Document:
In the fast path for “no 4-byte lead bytes”, after transcoding has finished, we have a mask that tells us where the last bytes of each UTF-8 sequence were. We take the mask of 3-byte lead bytes, shift it to the left by 2 (to instead indicate the final bytes of 3-byte sequences) and extract it with pext through the last byte mask, giving us a mask that for each UTF-8 sequence (corresponding to one UTF-16 word in the output) tells us if that word corresponds to a 3-byte sequence. We then use this mask to check if there were any invalid 3-byte sequences in the input (i.e. surrogates or overlong sequences).
In the main code path, we use a similar approach to find out which of the generated UTF-16 words are supposed to be surrogates so we can check for correct sequencing and apply some postprocessing.
Lastly, the same approach from (2) is also used in the main code path, once again to validate 3-byte sequences.

All of this would have been significantly harder without pdep and pext and it's really important to have them.

* invalid bytes c0, c1, and f8 to ff are sorted out in a later step.

Brooch answered 6/11, 2023 at 0:21 Comment(0)

The following isn't directly related to the usag of PDEP / PEXT since it's about the performance - but it affects if its usage makes sense. I've got a Zen2 Ryzen Threadripper 3990X CPU under Windows 11 and I tested the througput of PDEP and PEXT with the intrinsics of MSVC++ and Intel C++ under Windows and clang++ and g++ under Linux. Here's the code:

#include <iostream>
#include <vector>
#include <chrono>
#include <random>
#include <cstdint>
#include <atomic>
#if defined(_MSC_VER)
    #include <intrin.h>
#elif defined(__GNUC__) || defined(__llvm__)
    #include <immintrin.h>
#endif

using namespace std;
using namespace chrono;

atomic_uint64_t aSum( 0 );

int main()
{
    constexpr size_t
        N = 0x1000,
        ROUNDS = 10'000;
    vector<uint64_t> data( N, 0 );
    mt19937_64 mt;
    uniform_int_distribution<uint64_t> uid( 0, -1 );
    for( uint64_t &d : data )
        d = uid( mt );
    auto pdep = []( uint64_t data, uint64_t mask ) -> uint64_t { return _pdep_u64( data, mask ); };
    auto pext = []( uint64_t data, uint64_t mask ) -> uint64_t { return _pext_u64( data, mask ); };
    auto bench = [&]<typename Permute>( Permute permute ) -> double
    {
        uint64_t sum = 0;
        auto start = high_resolution_clock::now();
        constexpr uint64_t MASK = 0x5555555555555555u;
        for( size_t r = ROUNDS; r--; )
            for( uint64_t d : data )
                sum += permute( d, MASK );
        double ns = (double)(int64_t)duration_cast<nanoseconds>( high_resolution_clock::now() - start ).count() / ((double)N * ROUNDS);
        ::aSum = sum;
        return ns;
    };
    cout << bench( pdep ) << endl;
    cout << bench( pext ) << endl;
}

According to the data on agner.org PDEP / PEXT should have a latency and througput of slightly below 20 clock cycles on my Zen2 CPU. On Intel since Haswell CPUs the latency is only 3 clock cycles and the throughput is a whopping one clock cycle.
But according to my measurements each instruction takes about 35ns, i.e. about 150 clock cycles on my CPU. There's no measurement error and the disassembly I checked matches what you'd write in assembly. So I'm curious about the data of other CPUs. Maybe you'll report it here. It would be helpful to assess if the usage of PDEP or PEXT makes sense.

Collected data:
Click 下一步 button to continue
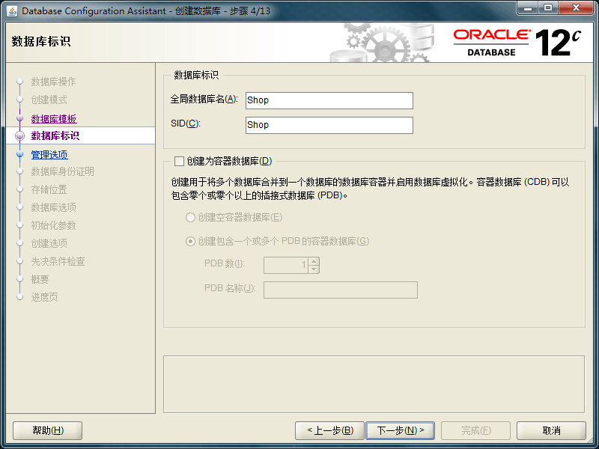The width and height of the screenshot is (599, 449). pos(401,430)
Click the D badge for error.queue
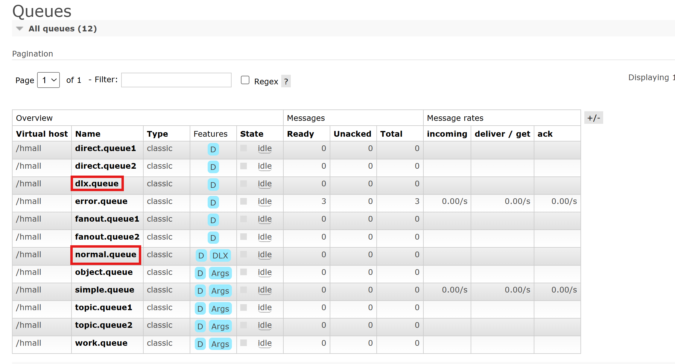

Task instructions:
List each compiler that the PDEP/PEXT thread says was used to measure the throughput of the two instructions.

Solution to the exercise:
MSVC++, Intel C++, clang++, g++